start SOURCE TEXT

On Sun, Apr 28, 2013 at 6:29 PM, Mike Hearn <m...@plan99.net> wrote:

> I'd imagined that nodes would be able to pick their own ranges to keep
> rather than have fixed chosen intervals. "Everything or two weeks" is
> rather restrictive - presumably node operators are constrained by physical
> disk space, which means the quantity of blocks they would want to keep can
> vary with sizes of blocks, cost of storage, etc.
>

Sure, that's why eventually several levels may be useful.

Adding new fields to the addr message and relaying those fields to newer
> nodes means every node could advertise the height at which it pruned. I
> know it means a longer time before the data is available everywhere vs
> service bits, but it seems like most nodes won't be pruning right away
> anyway. There's plenty of time for upgrades.

end SOURCE TEXT
start RECORD SET

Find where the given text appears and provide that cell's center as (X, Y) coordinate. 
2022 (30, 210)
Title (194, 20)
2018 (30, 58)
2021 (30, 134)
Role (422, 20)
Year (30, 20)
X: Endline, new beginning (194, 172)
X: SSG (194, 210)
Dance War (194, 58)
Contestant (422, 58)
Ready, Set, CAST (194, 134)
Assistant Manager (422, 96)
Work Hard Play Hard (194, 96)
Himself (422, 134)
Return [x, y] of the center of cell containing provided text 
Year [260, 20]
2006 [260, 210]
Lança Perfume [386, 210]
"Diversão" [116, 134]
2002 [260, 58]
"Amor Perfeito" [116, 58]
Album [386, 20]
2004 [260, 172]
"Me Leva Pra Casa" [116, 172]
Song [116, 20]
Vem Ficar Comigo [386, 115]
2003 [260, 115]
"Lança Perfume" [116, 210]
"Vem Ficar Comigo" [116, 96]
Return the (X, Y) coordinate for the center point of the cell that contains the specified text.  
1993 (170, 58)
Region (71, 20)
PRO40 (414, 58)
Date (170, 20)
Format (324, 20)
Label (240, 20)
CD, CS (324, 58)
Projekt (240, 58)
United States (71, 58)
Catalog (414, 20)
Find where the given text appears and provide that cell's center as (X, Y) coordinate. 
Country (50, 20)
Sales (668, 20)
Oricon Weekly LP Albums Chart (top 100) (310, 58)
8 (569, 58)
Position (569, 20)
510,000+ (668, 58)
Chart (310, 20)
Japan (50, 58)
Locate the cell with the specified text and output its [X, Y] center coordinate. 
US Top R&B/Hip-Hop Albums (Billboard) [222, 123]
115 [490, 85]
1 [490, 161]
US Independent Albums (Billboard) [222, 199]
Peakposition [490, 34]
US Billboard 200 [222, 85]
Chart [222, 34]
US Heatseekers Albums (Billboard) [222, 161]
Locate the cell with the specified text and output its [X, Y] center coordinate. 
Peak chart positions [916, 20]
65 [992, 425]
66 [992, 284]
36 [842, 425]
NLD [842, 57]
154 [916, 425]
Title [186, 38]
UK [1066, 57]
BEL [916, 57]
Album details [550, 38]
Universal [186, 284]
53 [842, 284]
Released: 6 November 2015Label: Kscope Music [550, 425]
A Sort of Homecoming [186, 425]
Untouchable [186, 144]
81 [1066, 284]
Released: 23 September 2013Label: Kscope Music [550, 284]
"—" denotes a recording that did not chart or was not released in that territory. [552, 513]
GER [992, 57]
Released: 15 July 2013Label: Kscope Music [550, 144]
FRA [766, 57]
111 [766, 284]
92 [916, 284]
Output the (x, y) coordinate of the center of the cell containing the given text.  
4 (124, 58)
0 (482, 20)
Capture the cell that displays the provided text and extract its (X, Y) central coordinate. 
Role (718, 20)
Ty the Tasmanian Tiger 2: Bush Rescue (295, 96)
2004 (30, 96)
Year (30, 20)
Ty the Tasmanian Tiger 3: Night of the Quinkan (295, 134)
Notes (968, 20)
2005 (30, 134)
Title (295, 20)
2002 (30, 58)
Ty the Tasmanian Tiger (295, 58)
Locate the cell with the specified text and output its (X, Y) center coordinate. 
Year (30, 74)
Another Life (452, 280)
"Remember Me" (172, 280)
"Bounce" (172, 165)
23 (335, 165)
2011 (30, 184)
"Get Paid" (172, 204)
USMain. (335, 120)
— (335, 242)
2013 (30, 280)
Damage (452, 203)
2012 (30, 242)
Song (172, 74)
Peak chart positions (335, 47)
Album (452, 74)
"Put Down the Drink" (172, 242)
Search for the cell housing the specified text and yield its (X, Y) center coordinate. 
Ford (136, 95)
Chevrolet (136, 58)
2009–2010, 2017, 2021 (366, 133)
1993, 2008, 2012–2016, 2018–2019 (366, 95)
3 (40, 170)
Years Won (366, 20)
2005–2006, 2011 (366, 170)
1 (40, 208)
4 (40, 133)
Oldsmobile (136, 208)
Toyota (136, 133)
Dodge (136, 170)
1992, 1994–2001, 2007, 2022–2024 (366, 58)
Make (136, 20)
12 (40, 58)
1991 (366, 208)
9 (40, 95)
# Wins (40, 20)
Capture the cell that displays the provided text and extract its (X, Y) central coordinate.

end RECORD SET

Write the next part of the mailing-list message about nodes pruning old blocks, continuing from its final line. None of this data is needed for what comes next.

>

That's a more flexible model, indeed. I'm not sure how important speed of
propagation will be though - it may be very slow, given that there are
100000s of IPs circulating, and only a few are relayed in one go between
nodes. Even then, I'd like to see the "relay/validation" responsibility
split off from the "serve historic data" one, and have separate service
bits for those.


> If an old node connected to a new node and getdata-d blocks that had been
> pruned, immediate disconnection should make the old node go find a
> different one. It means the combination of old node+not run for a long time
> might take a while before it can find a node that has what it wants, but
> that doesn't seem like a big deal.
>

Disconnecting in case something is requested that isn't served seems like
an acceptable behaviour, yes. A specific message indicating data is pruned
may be more flexible, but more complex to handle too.

What is the use case for NODE_VALIDATE? Nodes that throw away blocks almost
> immediately? Why would a node do that?
>

NODE_VALIDATE doesn't say anything about which blocks are available, it
just means it relays and validates (and thus is not an SPV node). It can be
combined with NODE_BLOCKS_2016 if those blocks are also served.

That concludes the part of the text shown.